I am grateful for the opportunity to lead ITEMS. As an academic, I expend considerable energy teaching future professionals of our field. However, being an educator is much more than simply teaching. It also requires advising, mentorship, and recruiting. I envision ITEMS as a confluence of these on a grand scale. Of course, teaching and learning is at the core of ITEMS. However, informing others about educational measurement involves more than teaching a technical short course on item response theory or reliability. It also requires catering to the needs of the learner, providing resources to fill gaps in knowledge or to review material learned years ago, as well as giving guidance to young professionals about the opportunities in the field.
Since 1987, ITEMS has been published as a part of EM:IP. Until May 2017, ITEMS modules were published as didactic articles, appealing to practitioners seeking more technical expertise, K–12 teachers desiring resources to learn about assessment and measurement, as well as graduate students desiring to supplement their education. After a hiatus of just over a year, ITEMS returned in 2018 in a new form. To bring ITEMS into the 21st century (Rupp, 2018), then-editor André Rupp reimagined ITEMS for a digital landscape.
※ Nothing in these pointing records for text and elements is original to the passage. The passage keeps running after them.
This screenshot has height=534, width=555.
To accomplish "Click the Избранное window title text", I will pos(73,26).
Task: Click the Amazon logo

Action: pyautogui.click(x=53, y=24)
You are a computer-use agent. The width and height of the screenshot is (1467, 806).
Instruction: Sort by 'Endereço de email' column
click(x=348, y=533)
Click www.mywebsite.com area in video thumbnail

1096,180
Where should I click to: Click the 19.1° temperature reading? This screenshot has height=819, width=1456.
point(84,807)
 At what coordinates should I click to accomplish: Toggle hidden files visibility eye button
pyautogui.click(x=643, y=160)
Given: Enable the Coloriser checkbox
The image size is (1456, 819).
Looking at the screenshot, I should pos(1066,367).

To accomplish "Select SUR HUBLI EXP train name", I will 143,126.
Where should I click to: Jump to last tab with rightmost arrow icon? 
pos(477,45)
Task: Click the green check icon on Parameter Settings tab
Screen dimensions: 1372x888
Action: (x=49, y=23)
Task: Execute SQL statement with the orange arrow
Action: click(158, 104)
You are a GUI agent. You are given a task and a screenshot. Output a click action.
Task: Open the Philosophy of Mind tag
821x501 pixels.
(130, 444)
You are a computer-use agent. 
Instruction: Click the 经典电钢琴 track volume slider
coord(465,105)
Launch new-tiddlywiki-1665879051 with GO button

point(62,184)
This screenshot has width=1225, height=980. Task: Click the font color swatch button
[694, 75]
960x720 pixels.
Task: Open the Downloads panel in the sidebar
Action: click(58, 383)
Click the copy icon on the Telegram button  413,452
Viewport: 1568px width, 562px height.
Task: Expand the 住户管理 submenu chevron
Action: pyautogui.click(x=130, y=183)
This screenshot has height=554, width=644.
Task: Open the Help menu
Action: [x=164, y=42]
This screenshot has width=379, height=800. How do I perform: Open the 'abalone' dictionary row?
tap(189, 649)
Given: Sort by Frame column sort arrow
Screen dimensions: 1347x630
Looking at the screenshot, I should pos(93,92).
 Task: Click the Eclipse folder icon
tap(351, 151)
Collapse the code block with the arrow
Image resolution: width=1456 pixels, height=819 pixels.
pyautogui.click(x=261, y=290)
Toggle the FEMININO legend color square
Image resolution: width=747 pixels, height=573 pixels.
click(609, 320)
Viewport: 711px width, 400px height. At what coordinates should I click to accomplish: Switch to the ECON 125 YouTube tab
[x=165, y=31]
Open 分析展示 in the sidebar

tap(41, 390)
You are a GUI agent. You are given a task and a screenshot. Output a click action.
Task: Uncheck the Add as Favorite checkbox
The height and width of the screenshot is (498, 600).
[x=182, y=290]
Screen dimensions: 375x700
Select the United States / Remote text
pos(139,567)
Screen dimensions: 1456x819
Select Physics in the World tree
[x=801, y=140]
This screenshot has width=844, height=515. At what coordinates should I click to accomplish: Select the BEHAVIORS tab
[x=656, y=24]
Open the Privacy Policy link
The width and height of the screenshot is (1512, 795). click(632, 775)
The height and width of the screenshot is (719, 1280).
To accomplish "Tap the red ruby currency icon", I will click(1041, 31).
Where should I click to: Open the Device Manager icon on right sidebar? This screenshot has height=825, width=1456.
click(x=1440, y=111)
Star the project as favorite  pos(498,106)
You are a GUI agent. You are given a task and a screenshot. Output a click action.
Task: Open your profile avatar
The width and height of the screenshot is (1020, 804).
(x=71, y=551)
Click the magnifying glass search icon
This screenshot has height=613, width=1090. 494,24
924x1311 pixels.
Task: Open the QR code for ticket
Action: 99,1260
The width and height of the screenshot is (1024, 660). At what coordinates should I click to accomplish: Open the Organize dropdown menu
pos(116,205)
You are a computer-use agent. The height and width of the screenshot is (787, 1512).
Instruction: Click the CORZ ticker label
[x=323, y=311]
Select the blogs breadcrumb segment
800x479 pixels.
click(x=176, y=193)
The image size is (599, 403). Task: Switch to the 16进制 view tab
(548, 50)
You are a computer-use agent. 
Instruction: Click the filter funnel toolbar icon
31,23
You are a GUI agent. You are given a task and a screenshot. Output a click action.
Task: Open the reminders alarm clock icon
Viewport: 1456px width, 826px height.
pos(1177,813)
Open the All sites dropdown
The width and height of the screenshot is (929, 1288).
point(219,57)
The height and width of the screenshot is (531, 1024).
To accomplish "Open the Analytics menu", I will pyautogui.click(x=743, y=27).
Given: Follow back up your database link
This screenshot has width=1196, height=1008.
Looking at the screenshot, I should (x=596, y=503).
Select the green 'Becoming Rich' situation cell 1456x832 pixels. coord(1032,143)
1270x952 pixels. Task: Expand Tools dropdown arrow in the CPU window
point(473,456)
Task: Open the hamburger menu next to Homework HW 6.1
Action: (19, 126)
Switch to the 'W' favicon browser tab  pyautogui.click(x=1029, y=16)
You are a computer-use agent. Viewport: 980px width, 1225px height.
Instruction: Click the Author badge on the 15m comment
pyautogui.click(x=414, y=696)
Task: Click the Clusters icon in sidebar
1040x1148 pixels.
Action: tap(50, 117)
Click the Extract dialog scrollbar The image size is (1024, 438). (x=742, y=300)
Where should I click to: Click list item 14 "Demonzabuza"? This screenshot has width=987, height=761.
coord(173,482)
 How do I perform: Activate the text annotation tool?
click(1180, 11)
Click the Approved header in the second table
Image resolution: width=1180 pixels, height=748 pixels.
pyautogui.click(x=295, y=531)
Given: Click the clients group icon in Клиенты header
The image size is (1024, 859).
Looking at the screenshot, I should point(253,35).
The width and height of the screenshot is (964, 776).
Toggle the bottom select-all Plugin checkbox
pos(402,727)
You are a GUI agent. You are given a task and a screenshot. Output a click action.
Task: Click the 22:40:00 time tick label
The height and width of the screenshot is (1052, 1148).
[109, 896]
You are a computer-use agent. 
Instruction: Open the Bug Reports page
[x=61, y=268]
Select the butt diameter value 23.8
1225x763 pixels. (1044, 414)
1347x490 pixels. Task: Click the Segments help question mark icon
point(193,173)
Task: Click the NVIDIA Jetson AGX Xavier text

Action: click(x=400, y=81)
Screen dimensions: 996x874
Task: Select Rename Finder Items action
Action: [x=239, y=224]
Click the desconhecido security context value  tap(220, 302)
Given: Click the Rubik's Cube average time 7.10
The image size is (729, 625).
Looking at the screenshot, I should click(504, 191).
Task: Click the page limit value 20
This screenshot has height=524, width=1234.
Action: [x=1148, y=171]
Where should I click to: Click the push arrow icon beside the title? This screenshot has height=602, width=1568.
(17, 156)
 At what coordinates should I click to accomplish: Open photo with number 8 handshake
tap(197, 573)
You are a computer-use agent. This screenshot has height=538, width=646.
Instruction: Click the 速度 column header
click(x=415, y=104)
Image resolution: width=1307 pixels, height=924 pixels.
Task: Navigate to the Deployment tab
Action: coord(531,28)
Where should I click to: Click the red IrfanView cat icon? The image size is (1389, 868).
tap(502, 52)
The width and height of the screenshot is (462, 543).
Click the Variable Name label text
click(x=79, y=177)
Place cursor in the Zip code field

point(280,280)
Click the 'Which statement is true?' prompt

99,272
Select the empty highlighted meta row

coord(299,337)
Over the next three and a half years twenty-seven high-quality digital modules were published. These digital modules blended voice-narrated content with applied examples, exercise sets, software exemplars, and other unique resources only possible on a digital platform. These modules would not have been possible without the expertise and dedication of the authors developing the incredible products. The behind-the-scenes instructional design team also deserves recognition. These volunteers worked countless hours to implement the vision of what we now see as digital ITEMS modules. Having learned the intricacies of building a module, it is abundantly clear that these digital modules would not have been possible without the instructional team's effort. Thank you, Xi Lu and Jonathan Lehrfeld for your substantial contribution.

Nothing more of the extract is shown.